The data ::
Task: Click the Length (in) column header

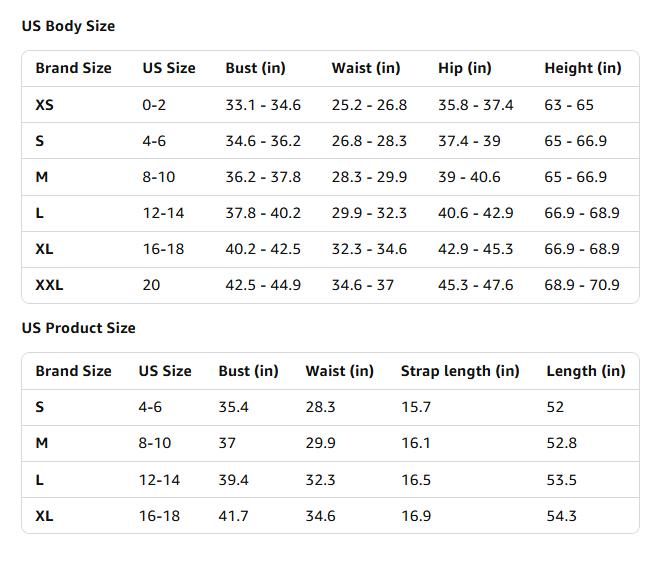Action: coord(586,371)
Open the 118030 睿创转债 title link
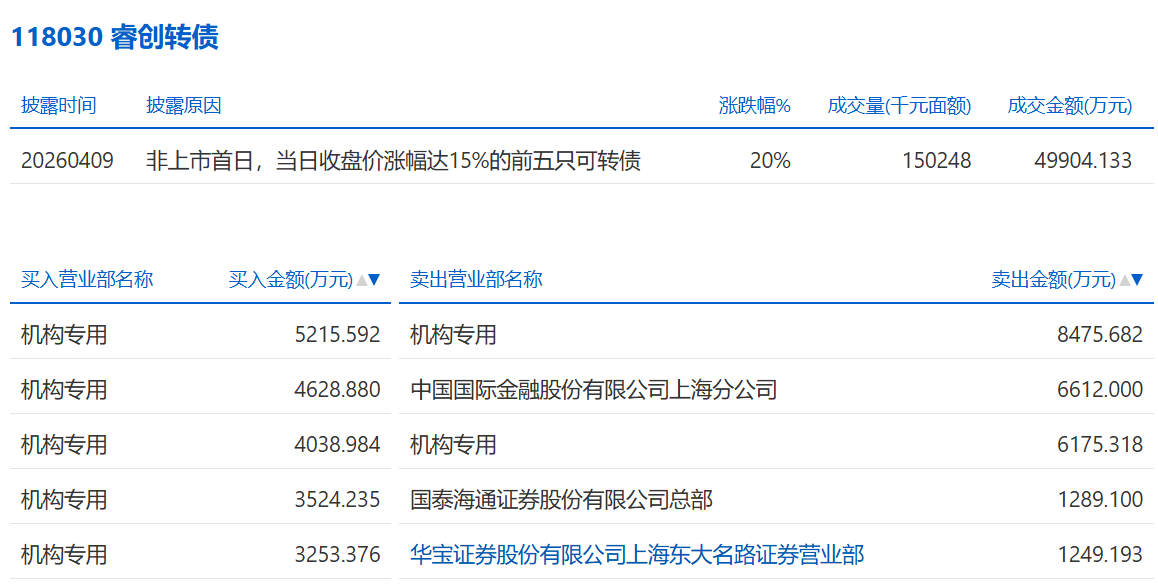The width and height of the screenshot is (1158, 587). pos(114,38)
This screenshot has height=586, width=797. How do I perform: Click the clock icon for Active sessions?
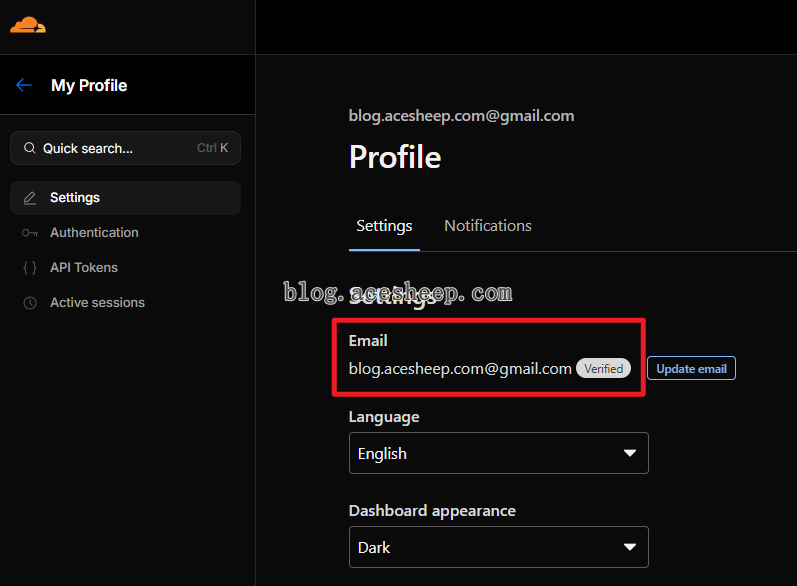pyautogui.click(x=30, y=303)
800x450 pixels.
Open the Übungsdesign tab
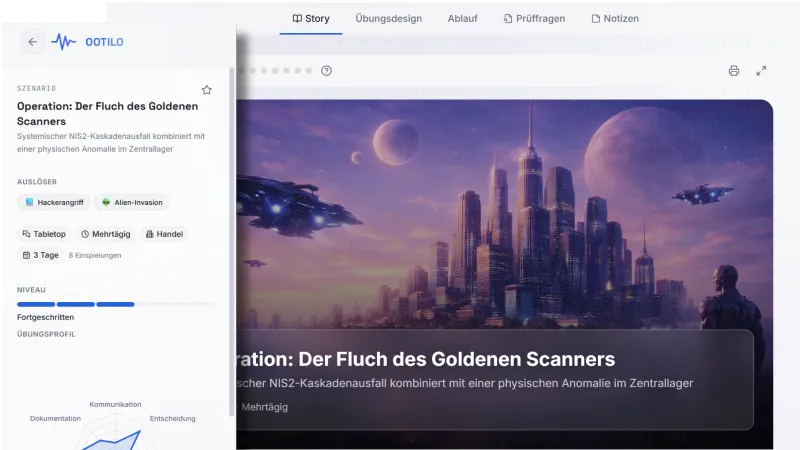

Exercise aim ::
Write every line of the data out again exactly, leaving out all images.

Result ::
Task: Click the Length (in) column header

Action: coord(586,371)
Open the 118030 睿创转债 title link
The width and height of the screenshot is (1158, 587). pos(114,38)
This screenshot has height=586, width=797. How do I perform: Click the clock icon for Active sessions?
pyautogui.click(x=30, y=303)
800x450 pixels.
Open the Übungsdesign tab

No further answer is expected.